(Data excerpts)
=== Section Start ===

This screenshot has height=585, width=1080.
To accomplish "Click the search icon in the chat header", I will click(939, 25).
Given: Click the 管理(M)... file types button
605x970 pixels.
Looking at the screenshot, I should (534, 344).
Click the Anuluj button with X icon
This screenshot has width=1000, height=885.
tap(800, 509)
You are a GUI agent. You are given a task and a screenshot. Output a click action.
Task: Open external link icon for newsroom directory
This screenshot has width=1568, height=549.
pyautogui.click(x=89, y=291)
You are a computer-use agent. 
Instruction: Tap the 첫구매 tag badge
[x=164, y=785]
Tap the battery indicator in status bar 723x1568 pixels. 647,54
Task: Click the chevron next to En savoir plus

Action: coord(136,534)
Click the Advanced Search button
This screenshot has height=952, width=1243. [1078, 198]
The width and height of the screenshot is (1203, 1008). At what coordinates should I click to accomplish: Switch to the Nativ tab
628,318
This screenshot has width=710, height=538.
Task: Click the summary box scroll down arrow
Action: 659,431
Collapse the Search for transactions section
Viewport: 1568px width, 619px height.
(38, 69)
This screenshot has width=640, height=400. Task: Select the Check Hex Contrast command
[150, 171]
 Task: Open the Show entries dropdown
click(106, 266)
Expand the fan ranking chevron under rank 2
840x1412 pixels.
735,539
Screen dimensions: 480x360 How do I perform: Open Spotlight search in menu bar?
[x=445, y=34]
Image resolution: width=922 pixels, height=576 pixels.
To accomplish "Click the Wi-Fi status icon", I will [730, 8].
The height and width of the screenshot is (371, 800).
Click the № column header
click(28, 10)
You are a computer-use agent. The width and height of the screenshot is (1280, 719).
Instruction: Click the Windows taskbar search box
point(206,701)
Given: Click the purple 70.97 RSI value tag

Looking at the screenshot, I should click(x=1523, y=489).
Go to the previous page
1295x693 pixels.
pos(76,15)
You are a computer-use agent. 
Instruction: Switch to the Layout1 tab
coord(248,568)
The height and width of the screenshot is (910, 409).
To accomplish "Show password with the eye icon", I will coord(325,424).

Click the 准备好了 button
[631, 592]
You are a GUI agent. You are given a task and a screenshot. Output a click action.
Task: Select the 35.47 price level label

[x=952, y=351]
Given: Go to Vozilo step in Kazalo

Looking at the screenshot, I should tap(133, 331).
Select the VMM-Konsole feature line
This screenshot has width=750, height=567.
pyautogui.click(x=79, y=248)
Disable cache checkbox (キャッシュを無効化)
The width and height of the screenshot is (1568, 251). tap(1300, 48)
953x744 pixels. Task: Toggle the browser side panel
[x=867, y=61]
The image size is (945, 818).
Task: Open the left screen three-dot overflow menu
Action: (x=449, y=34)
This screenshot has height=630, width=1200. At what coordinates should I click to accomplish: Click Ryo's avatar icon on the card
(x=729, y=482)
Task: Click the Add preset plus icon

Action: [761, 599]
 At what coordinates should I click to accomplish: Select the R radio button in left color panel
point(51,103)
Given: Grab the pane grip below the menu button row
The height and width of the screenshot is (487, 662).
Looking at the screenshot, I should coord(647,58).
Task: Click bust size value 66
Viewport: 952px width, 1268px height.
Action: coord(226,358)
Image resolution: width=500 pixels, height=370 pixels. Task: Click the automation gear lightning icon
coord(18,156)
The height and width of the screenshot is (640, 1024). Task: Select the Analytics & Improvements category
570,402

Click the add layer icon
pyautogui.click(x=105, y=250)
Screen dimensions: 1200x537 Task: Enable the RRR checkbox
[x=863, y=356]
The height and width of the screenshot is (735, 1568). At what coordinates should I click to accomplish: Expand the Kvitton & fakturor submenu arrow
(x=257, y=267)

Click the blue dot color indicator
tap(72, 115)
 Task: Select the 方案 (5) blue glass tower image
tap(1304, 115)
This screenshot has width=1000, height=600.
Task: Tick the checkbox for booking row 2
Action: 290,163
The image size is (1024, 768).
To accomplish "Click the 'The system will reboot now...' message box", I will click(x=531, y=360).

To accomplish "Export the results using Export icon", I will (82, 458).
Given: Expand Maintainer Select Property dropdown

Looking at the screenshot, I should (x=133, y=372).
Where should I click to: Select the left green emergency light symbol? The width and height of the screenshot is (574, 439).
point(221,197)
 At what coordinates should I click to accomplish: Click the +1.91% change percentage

=== Section End ===

Every record above must be printed again exactly.

## Response to this task
This screenshot has height=585, width=1080.
To accomplish "Click the search icon in the chat header", I will click(939, 25).
Given: Click the 管理(M)... file types button
605x970 pixels.
Looking at the screenshot, I should (534, 344).
Click the Anuluj button with X icon
This screenshot has width=1000, height=885.
tap(800, 509)
You are a GUI agent. You are given a task and a screenshot. Output a click action.
Task: Open external link icon for newsroom directory
This screenshot has width=1568, height=549.
pyautogui.click(x=89, y=291)
You are a computer-use agent. 
Instruction: Tap the 첫구매 tag badge
[x=164, y=785]
Tap the battery indicator in status bar 723x1568 pixels. 647,54
Task: Click the chevron next to En savoir plus

Action: coord(136,534)
Click the Advanced Search button
This screenshot has height=952, width=1243. [1078, 198]
The width and height of the screenshot is (1203, 1008). At what coordinates should I click to accomplish: Switch to the Nativ tab
628,318
This screenshot has width=710, height=538.
Task: Click the summary box scroll down arrow
Action: 659,431
Collapse the Search for transactions section
Viewport: 1568px width, 619px height.
(38, 69)
This screenshot has width=640, height=400. Task: Select the Check Hex Contrast command
[150, 171]
 Task: Open the Show entries dropdown
click(106, 266)
Expand the fan ranking chevron under rank 2
840x1412 pixels.
735,539
Screen dimensions: 480x360 How do I perform: Open Spotlight search in menu bar?
[x=445, y=34]
Image resolution: width=922 pixels, height=576 pixels.
To accomplish "Click the Wi-Fi status icon", I will [730, 8].
The height and width of the screenshot is (371, 800).
Click the № column header
click(28, 10)
You are a computer-use agent. The width and height of the screenshot is (1280, 719).
Instruction: Click the Windows taskbar search box
point(206,701)
Given: Click the purple 70.97 RSI value tag

Looking at the screenshot, I should click(x=1523, y=489).
Go to the previous page
1295x693 pixels.
pos(76,15)
You are a computer-use agent. 
Instruction: Switch to the Layout1 tab
coord(248,568)
The height and width of the screenshot is (910, 409).
To accomplish "Show password with the eye icon", I will coord(325,424).

Click the 准备好了 button
[631, 592]
You are a GUI agent. You are given a task and a screenshot. Output a click action.
Task: Select the 35.47 price level label

[x=952, y=351]
Given: Go to Vozilo step in Kazalo

Looking at the screenshot, I should tap(133, 331).
Select the VMM-Konsole feature line
This screenshot has width=750, height=567.
pyautogui.click(x=79, y=248)
Disable cache checkbox (キャッシュを無効化)
The width and height of the screenshot is (1568, 251). tap(1300, 48)
953x744 pixels. Task: Toggle the browser side panel
[x=867, y=61]
The image size is (945, 818).
Task: Open the left screen three-dot overflow menu
Action: (x=449, y=34)
This screenshot has height=630, width=1200. At what coordinates should I click to accomplish: Click Ryo's avatar icon on the card
(x=729, y=482)
Task: Click the Add preset plus icon

Action: [761, 599]
 At what coordinates should I click to accomplish: Select the R radio button in left color panel
point(51,103)
Given: Grab the pane grip below the menu button row
The height and width of the screenshot is (487, 662).
Looking at the screenshot, I should coord(647,58).
Task: Click bust size value 66
Viewport: 952px width, 1268px height.
Action: coord(226,358)
Image resolution: width=500 pixels, height=370 pixels. Task: Click the automation gear lightning icon
coord(18,156)
The height and width of the screenshot is (640, 1024). Task: Select the Analytics & Improvements category
570,402

Click the add layer icon
pyautogui.click(x=105, y=250)
Screen dimensions: 1200x537 Task: Enable the RRR checkbox
[x=863, y=356]
The height and width of the screenshot is (735, 1568). At what coordinates should I click to accomplish: Expand the Kvitton & fakturor submenu arrow
(x=257, y=267)

Click the blue dot color indicator
tap(72, 115)
 Task: Select the 方案 (5) blue glass tower image
tap(1304, 115)
This screenshot has width=1000, height=600.
Task: Tick the checkbox for booking row 2
Action: 290,163
The image size is (1024, 768).
To accomplish "Click the 'The system will reboot now...' message box", I will click(x=531, y=360).

To accomplish "Export the results using Export icon", I will (82, 458).
Given: Expand Maintainer Select Property dropdown

Looking at the screenshot, I should (x=133, y=372).
Where should I click to: Select the left green emergency light symbol? The width and height of the screenshot is (574, 439).
point(221,197)
 At what coordinates should I click to accomplish: Click the +1.91% change percentage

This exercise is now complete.